Diante do boom de geração distribuída e da crescente preocupação com a chamada transição energética, a partir da necessidade de se avançar na “descarbonização”, ela constata, de perto, que a área está aquecida. 

“Existem diversos meios de atuação: tem energia solar, tem eólica, tem offshore, tem a questão do hidrogênio verde  — que é uma aposta que tem se concretizado, não é algo de um futuro distante. A gente já tem, hoje, uma planta de hidrogênio verde atuando aqui no Ceará. Em dois, três anos, teremos mais. É um cenário de necessidade de profissionais de engenharia elétrica que tem crescido. Na minha visão, a demanda só tende a aumentar”, analisa.

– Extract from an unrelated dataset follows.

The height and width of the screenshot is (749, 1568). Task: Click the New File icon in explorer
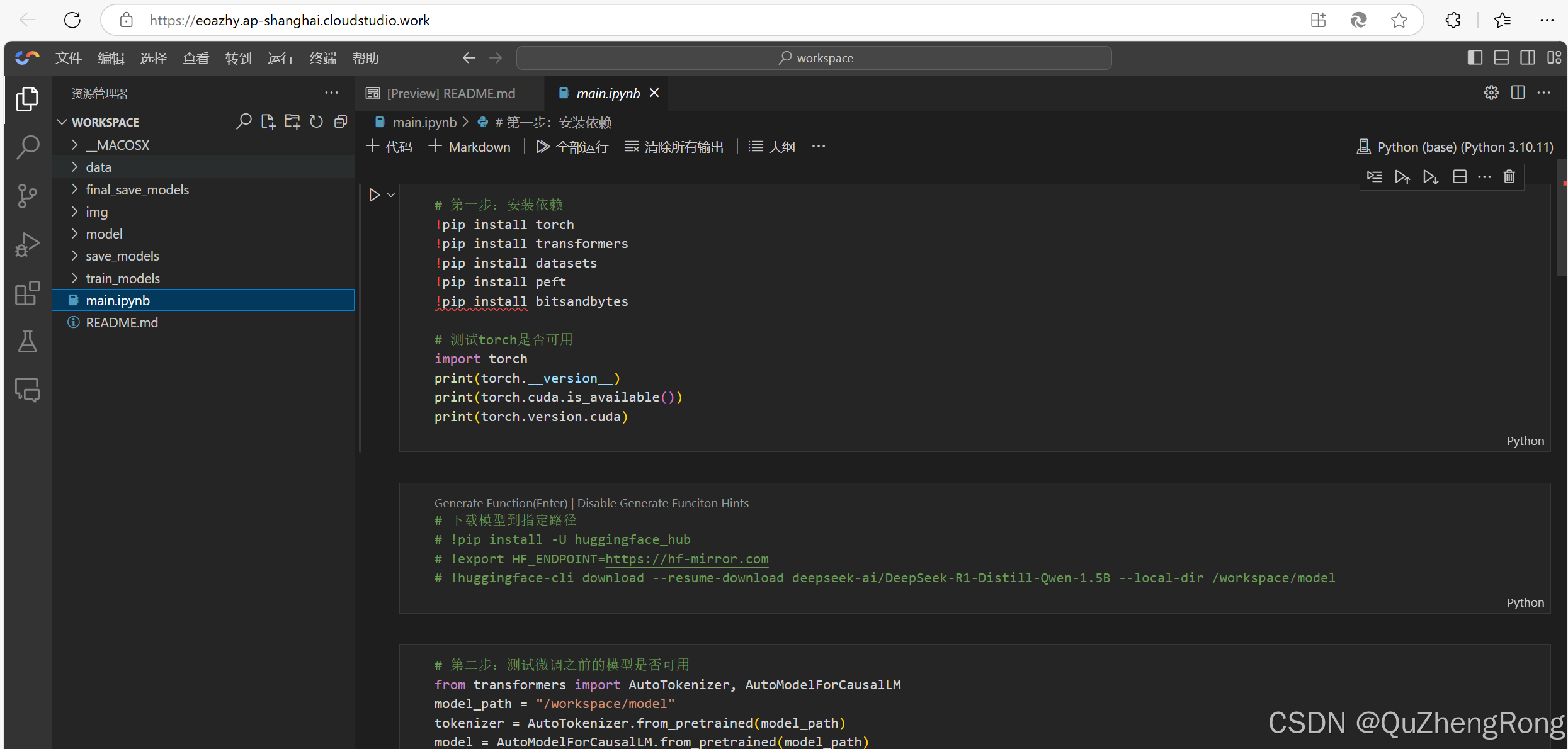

As primeiras bagagens para que pudesse se posicionar neste segmento vieram na graduação. Marcella considera que ter estagiado em uma empresa incubada na própria Unifor foi uma experiência marcante. Participar de cursos de extensão e de visitas técnicas a empreendimentos da área também agregou à formação.

“Você tem contatos com profissionais do mercado de trabalho. São professores que trabalham na área, compartilham experiências com os alunos. Acho que isso é um diferencial muito grande”Marcella Lazar, engenheira eletricista egressa da Unifor

Com exemplos dentro e fora da Universidade, para Dayane Carneiro, a preocupação com a sustentabilidade, característica do curso, reflete perspectivas cada vez mais plurais na profissão. Ela frisa que o estudante de Engenharia Elétrica tem alta capilaridade de atuação nesse ramo.

“Em particular, na Unifor, a matriz curricular permite ao aluno estudar projetos de energias renováveis, nos quais vão estar fortemente consolidados conceitos e vivências em mercado sobre energia eólica, solar, hidrogênio verde. O aluno tem essa capacidade de integração e atuação nesse segmento de negócios de forma muito forte”, afirma a professora.

Comemoração o ano inteiro

Para marcar cinco décadas desde a criação, a história do curso de Engenharia Elétrica da Unifor será celebrada o ano inteiro. Uma palestra com profissionais de referência no País e uma aula da saudade para os estudantes da primeira turma do curso abriram as comemorações no mês de março.

A próxima grande data já está agendada: 2 de junho será o Dia T, evento realizado pelo Centro de Ciências Tecnológicas (CCT) da Unifor. A programação reverencia os 50 anos dos cursos de Engenharia Elétrica, Engenharia Civil e Engenharia Mecânica.